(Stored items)
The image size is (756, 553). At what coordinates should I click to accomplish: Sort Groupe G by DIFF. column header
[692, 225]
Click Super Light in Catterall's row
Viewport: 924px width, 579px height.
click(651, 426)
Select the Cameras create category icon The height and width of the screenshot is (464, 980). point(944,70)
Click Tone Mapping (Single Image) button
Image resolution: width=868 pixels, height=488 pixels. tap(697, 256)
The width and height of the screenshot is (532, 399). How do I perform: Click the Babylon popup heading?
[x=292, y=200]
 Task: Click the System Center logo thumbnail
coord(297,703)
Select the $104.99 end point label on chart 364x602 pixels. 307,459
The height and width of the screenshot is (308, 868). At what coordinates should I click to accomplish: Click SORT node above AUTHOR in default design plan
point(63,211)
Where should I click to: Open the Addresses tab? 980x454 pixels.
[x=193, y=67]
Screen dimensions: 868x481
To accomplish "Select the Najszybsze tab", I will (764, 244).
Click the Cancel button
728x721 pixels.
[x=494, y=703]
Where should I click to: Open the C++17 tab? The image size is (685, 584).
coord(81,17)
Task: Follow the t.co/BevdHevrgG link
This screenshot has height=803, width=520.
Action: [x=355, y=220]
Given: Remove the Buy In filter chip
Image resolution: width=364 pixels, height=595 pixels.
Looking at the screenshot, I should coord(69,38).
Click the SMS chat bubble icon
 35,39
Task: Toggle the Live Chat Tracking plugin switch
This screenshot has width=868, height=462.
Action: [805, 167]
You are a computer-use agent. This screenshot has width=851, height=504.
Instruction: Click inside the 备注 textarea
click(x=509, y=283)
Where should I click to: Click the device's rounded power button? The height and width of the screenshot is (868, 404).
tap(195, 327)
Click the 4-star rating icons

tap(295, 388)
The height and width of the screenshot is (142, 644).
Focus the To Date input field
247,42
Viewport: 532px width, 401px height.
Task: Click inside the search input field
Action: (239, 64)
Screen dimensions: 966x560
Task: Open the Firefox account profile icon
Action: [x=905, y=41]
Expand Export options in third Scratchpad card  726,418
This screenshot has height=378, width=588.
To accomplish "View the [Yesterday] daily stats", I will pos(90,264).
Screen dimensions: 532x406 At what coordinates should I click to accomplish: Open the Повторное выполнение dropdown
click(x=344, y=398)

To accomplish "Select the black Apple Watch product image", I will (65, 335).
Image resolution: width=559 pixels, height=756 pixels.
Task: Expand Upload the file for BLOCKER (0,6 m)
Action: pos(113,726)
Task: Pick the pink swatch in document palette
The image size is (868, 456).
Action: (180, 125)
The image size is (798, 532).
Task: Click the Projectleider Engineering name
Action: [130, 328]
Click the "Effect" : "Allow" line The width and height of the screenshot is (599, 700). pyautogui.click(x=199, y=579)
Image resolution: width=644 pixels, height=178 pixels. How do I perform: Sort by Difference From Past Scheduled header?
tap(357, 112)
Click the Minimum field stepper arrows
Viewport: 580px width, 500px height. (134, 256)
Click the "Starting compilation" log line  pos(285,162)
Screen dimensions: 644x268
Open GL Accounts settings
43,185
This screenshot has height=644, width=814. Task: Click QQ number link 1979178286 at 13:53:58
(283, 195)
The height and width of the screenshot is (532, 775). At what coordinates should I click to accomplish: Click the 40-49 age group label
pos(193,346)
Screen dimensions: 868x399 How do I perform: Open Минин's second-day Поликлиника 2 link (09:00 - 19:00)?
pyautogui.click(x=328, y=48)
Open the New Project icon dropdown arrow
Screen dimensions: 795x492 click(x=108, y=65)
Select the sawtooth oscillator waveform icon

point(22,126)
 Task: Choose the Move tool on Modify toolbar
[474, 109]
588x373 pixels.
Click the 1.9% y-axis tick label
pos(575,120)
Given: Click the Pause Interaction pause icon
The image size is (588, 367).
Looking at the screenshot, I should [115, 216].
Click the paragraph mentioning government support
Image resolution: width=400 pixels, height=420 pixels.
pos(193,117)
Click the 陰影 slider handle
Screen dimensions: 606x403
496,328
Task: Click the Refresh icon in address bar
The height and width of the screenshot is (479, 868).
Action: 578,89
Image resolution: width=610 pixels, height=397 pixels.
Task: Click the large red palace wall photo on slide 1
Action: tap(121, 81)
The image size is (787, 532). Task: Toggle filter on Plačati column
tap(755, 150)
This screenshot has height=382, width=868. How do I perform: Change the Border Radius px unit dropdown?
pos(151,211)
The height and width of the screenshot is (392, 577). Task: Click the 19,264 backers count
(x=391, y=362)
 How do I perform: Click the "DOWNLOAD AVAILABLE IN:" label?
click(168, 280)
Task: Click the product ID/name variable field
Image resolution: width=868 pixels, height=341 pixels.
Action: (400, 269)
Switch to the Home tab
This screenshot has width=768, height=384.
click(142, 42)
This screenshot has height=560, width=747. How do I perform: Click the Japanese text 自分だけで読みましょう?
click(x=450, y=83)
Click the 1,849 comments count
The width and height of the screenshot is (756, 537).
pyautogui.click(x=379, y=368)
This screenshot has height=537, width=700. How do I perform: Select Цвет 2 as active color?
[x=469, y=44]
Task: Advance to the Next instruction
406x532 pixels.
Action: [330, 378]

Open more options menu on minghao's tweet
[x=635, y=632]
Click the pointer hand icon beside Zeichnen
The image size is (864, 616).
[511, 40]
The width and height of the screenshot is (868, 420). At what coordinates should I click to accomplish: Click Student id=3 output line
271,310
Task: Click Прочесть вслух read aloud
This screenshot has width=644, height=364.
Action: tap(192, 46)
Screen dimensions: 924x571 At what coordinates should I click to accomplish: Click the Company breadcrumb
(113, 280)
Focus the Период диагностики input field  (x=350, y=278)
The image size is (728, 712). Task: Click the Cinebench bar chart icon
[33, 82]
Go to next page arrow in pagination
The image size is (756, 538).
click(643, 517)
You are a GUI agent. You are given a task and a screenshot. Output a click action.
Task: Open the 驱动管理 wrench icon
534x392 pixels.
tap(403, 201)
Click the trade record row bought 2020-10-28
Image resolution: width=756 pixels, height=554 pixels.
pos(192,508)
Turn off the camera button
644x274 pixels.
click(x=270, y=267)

> _What you need to do_
For the string "agent", search the preceding data and copy every line that includes it.

> _Reply to the exercise_
You are a computer-use agent. This screenshot has width=851, height=504.
You are a GUI agent. You are given a task and a screenshot. Output a click action.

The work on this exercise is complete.